» Activity
Please copy exactly the lines that run from the start of the entries to the line containing "Image resolution: width=641", inclusive.

» Material shown
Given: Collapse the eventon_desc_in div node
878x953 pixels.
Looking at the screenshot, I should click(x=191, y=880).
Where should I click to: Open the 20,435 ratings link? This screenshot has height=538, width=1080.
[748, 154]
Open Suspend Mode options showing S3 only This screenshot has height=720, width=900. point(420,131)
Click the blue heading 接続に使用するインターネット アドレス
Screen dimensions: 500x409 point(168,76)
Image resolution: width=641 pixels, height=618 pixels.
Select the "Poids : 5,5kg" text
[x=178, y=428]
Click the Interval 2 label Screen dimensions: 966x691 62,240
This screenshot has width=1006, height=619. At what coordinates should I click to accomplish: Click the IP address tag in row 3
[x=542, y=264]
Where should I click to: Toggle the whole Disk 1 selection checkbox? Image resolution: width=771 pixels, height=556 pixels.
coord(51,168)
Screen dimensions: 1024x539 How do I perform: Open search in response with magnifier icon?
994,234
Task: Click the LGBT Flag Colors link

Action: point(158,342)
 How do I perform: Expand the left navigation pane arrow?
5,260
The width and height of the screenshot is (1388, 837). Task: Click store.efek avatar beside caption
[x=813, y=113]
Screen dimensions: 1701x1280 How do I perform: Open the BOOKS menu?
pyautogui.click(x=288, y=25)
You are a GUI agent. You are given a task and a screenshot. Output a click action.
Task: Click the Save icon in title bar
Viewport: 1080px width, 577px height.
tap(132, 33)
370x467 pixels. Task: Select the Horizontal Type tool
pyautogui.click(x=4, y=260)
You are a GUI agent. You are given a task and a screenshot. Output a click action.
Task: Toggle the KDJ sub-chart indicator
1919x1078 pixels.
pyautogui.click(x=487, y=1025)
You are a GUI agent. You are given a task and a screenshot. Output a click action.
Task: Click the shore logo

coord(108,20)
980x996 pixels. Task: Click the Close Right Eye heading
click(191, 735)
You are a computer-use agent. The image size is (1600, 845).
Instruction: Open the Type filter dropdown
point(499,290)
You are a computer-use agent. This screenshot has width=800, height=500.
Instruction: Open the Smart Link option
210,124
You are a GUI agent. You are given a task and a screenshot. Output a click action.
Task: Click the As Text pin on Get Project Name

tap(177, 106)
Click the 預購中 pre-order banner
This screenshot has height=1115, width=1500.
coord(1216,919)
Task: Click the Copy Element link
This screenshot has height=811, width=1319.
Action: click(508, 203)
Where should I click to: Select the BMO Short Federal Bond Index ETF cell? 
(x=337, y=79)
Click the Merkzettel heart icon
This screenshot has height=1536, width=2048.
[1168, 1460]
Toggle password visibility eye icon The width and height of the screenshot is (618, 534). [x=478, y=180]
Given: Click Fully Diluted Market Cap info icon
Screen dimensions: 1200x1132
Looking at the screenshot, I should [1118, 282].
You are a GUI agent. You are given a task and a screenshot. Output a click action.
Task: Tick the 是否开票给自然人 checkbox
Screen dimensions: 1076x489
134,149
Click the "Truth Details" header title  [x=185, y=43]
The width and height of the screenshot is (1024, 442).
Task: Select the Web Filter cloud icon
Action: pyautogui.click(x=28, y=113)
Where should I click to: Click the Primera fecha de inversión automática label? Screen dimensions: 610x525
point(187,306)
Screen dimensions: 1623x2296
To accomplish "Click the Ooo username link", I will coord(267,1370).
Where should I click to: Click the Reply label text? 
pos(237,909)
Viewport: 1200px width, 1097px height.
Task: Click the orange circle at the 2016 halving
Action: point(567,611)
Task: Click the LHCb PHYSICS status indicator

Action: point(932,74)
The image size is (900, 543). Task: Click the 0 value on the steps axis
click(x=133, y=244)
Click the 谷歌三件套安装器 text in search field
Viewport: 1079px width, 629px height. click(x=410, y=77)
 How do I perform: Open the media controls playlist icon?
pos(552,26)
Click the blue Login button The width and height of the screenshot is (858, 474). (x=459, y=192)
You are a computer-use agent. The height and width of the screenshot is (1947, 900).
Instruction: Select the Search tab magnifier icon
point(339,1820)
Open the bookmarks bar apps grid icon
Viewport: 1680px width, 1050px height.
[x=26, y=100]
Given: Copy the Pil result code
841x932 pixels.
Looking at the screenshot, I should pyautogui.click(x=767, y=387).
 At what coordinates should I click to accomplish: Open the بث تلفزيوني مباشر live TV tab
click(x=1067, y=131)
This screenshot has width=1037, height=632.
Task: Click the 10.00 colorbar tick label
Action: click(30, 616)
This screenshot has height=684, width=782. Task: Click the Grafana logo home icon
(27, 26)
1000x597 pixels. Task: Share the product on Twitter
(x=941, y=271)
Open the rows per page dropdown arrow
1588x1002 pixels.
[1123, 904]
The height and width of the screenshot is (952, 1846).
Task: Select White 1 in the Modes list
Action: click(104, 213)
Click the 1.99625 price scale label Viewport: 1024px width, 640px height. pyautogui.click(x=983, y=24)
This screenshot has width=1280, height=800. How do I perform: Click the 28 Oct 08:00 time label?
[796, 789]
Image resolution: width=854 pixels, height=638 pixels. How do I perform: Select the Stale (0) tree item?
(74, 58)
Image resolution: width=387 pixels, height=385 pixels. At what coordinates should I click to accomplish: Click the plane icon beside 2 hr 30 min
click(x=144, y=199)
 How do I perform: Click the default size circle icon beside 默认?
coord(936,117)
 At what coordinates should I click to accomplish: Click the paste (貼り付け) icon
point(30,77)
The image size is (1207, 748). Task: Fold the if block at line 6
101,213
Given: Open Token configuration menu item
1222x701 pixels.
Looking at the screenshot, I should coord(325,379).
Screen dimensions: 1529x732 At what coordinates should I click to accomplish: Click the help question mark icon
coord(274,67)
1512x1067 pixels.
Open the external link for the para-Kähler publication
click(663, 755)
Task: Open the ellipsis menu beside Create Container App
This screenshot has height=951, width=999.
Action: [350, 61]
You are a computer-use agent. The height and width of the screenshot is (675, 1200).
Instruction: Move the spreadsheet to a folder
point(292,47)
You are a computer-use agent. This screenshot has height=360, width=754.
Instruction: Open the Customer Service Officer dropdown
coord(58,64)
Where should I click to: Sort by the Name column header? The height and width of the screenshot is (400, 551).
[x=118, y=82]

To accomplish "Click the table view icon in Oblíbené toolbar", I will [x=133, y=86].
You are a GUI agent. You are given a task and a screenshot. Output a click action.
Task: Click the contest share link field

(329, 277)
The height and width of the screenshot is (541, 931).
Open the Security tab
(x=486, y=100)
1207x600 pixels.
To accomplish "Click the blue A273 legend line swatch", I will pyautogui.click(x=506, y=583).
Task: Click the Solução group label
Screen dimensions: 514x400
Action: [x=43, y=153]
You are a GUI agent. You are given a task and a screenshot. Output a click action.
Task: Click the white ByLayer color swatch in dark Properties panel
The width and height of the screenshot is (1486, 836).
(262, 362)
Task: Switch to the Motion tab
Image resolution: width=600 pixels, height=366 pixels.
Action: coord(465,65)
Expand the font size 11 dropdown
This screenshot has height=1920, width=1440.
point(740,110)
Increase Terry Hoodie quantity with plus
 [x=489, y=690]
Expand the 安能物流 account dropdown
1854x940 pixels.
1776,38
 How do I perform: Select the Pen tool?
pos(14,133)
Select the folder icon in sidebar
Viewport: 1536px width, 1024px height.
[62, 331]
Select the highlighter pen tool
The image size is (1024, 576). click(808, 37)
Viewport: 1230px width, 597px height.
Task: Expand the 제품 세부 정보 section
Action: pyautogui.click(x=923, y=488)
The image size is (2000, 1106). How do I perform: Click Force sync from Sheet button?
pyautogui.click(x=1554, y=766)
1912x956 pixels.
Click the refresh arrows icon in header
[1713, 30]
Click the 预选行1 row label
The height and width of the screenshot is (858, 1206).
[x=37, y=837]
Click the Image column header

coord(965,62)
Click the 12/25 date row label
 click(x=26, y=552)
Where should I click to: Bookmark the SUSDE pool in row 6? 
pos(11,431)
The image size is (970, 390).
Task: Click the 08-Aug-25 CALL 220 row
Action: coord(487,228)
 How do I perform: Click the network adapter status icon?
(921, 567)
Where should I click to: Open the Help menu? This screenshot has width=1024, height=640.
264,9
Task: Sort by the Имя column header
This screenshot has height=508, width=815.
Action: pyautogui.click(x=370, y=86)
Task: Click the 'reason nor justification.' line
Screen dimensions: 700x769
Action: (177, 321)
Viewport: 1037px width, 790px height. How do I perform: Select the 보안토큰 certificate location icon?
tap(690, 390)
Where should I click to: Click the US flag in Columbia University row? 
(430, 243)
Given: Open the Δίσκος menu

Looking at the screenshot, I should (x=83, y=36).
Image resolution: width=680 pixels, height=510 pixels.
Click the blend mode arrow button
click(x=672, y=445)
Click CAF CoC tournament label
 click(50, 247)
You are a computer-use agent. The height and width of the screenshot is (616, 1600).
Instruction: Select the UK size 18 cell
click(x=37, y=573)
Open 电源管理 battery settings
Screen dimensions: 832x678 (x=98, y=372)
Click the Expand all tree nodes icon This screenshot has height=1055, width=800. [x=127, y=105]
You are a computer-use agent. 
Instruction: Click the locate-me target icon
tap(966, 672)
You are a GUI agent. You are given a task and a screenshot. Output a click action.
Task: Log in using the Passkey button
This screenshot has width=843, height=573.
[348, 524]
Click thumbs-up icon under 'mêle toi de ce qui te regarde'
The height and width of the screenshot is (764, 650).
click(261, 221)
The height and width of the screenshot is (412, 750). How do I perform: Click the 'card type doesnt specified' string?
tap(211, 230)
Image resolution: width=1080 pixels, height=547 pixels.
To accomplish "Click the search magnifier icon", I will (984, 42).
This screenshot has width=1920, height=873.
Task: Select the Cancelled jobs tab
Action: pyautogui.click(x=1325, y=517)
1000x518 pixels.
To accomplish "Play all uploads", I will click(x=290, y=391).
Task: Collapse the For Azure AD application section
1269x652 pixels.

» Answer space
Given: Collapse the eventon_desc_in div node
878x953 pixels.
Looking at the screenshot, I should click(x=191, y=880).
Where should I click to: Open the 20,435 ratings link? This screenshot has height=538, width=1080.
[748, 154]
Open Suspend Mode options showing S3 only This screenshot has height=720, width=900. point(420,131)
Click the blue heading 接続に使用するインターネット アドレス
Screen dimensions: 500x409 point(168,76)
Image resolution: width=641 pixels, height=618 pixels.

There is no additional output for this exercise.